▶ **Text provided**
*** Begin section ***

We performed DNA typing tests based on the request of the Coast Guard, courts of law, and nonofficial organizations. Moreover, because of the cooperation agreement between Chiba University and the UT, we performed DNA typing tests as requested by the UT, the Tokyo District Public Prosecutors Office, or the Metropolitan Police Department.
In our center, toxic substance tests using mass spectrometers（Gas Chromatography and Mass Spectroscopy [GC/MS], Liquid Chromatography-Tandem Mass Spectrometry [LC/MS/MS], Liquid Chromatography-Quadruple Time of Flight Mass Spectrometry [LC/QTOF-MS]） were performed for all bodies, and specimens were obtained. Furthermore, we performed toxic substance tests as requested by the UT and the IUHW according to the cooperation agreement. The main drugs detected in 2019 are mentioned in the table (Table 16).
Clinical forensic medicine
Based on requests from child consultation centers, our center was involved in reporting child abuse and domestic violence. In 2019, we recorded 68 cases of child abuse and domestic violence. Additionally, the Chiba District Public Prosecutor’s Office and the Chiba Prefectural Police Department referred a total of 30 cases with injuries to our center. We submitted reports or responded to the inquiries of each organization that approached us. We established a Clinical Forensic Medicine Outpatient Department for pediatric patients at Chiba University Hospital in July 2018. We have improved our evaluation system in collaboration with the Department of Forensic Medicine and the Department of Pediatrics at the University Hospital. Moreover, we have upgraded our evaluation system, and in collaboration with other specialized divisions, we are involved in investigation of abuse-induced injuries.
Chiba Child Death Reviews
At the 11th meeting in January, in addition to two case studies, we introduced a case of administrative autopsy, before which the forensic pathologist explained the need for the autopsy and the procedure to the bereaved family We sponsored a case study group of participating facilities in Chiba Prefecture for research regarding feasibility verification for the establishment of a registration and CDR system for child death cases, by the Japan Pediatric Society Child Death Registration Review Committee.
At the 12th meeting in May, we organized a study session on the Basic Act on the Promotion of Death Investigation and homicide-suicide (homicidal death followed by suicide). Additionally, in three autopsy cases, death was attributed to the actions of a perpetrator with a suspected psychiatric illness. Medical and social backgrounds were discussed in these cases.
At the 13th meeting in September, we delivered a lecture discussing the role of the CDR performed by the Department of Forensic Medicine, Kyoto University. We performed a study of three cases of homicide-suicide involving parents with childcare neurosis, improper parenting skills, and mental illness and primarily focused on the social background of these individuals.
Disaster victim identification training
In June 2019, we organized an emergency preparedness training program for large-scale disasters (the Disaster Victim Identification drill), at the School of Medicine, International Medical and Welfare University newly established in Narita City. Considering flood damage including landslides and inundation, we arranged bereaved family training that included local government staff (which was implemented for the first time). Approximately 100 participants attended this program and received training regarding disaster preparedness and response activities.

*** End section ***

▶ **Records supplied**
*** Begin section ***

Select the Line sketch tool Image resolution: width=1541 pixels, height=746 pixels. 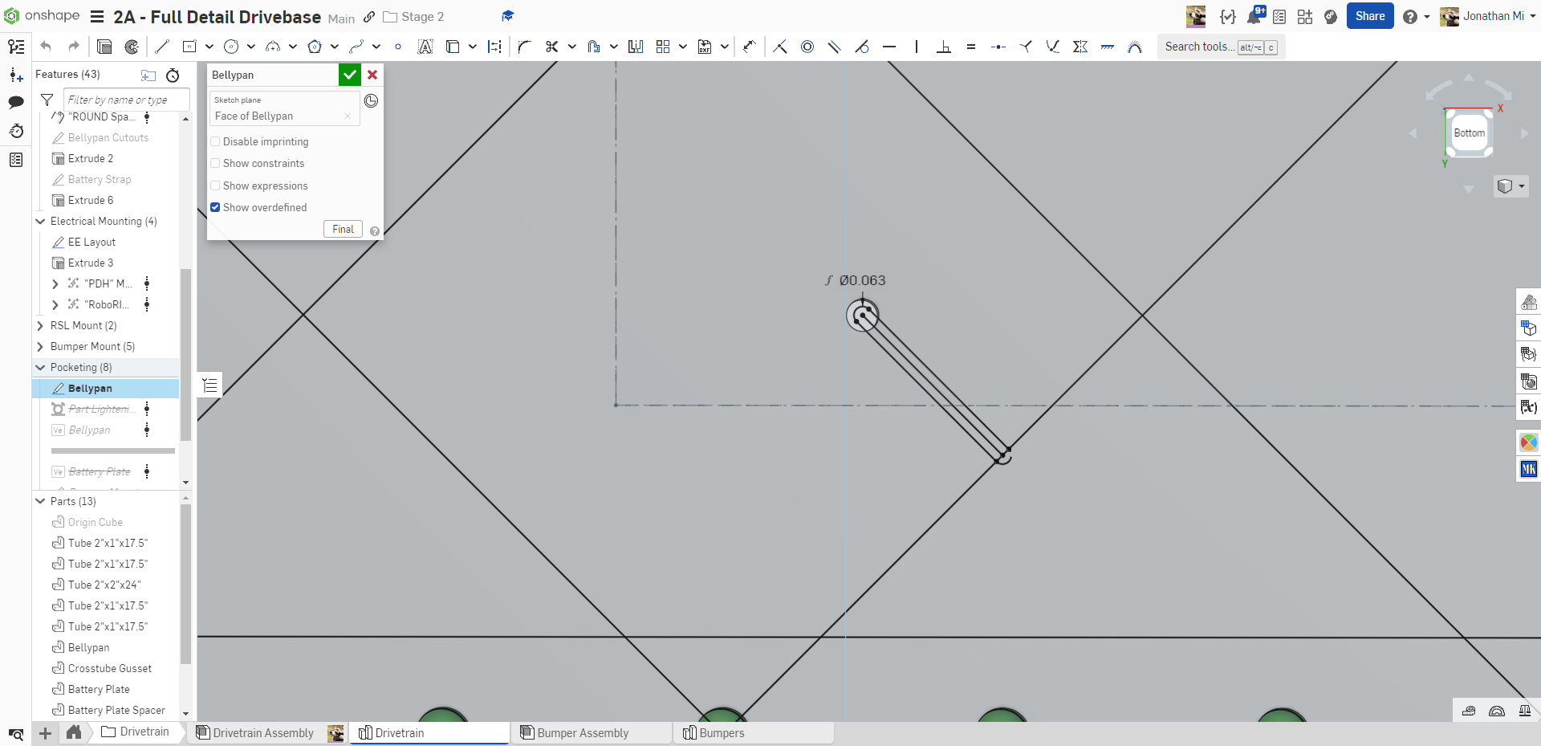tap(162, 47)
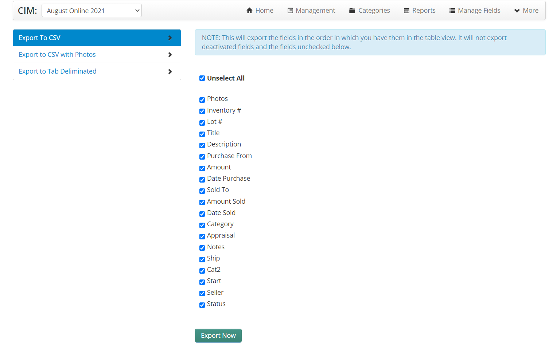This screenshot has height=360, width=553.
Task: Click the Management list icon
Action: (290, 11)
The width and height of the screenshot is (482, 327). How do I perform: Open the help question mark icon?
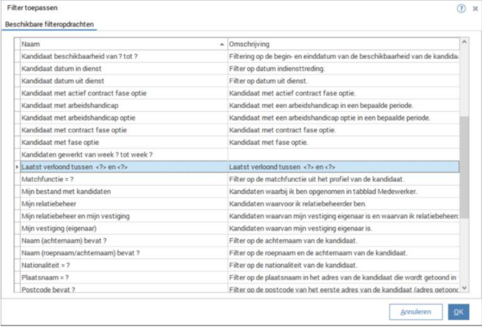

*** End section ***

▶ **What you have to do**
Please output the passage from the forensic center report, starting at "In our center, toxic" and ending at "table (Table 16).", copied word for word.

▶ **Exercise solution**
In our center, toxic substance tests using mass spectrometers（Gas Chromatography and Mass Spectroscopy [GC/MS], Liquid Chromatography-Tandem Mass Spectrometry [LC/MS/MS], Liquid Chromatography-Quadruple Time of Flight Mass Spectrometry [LC/QTOF-MS]） were performed for all bodies, and specimens were obtained. Furthermore, we performed toxic substance tests as requested by the UT and the IUHW according to the cooperation agreement. The main drugs detected in 2019 are mentioned in the table (Table 16).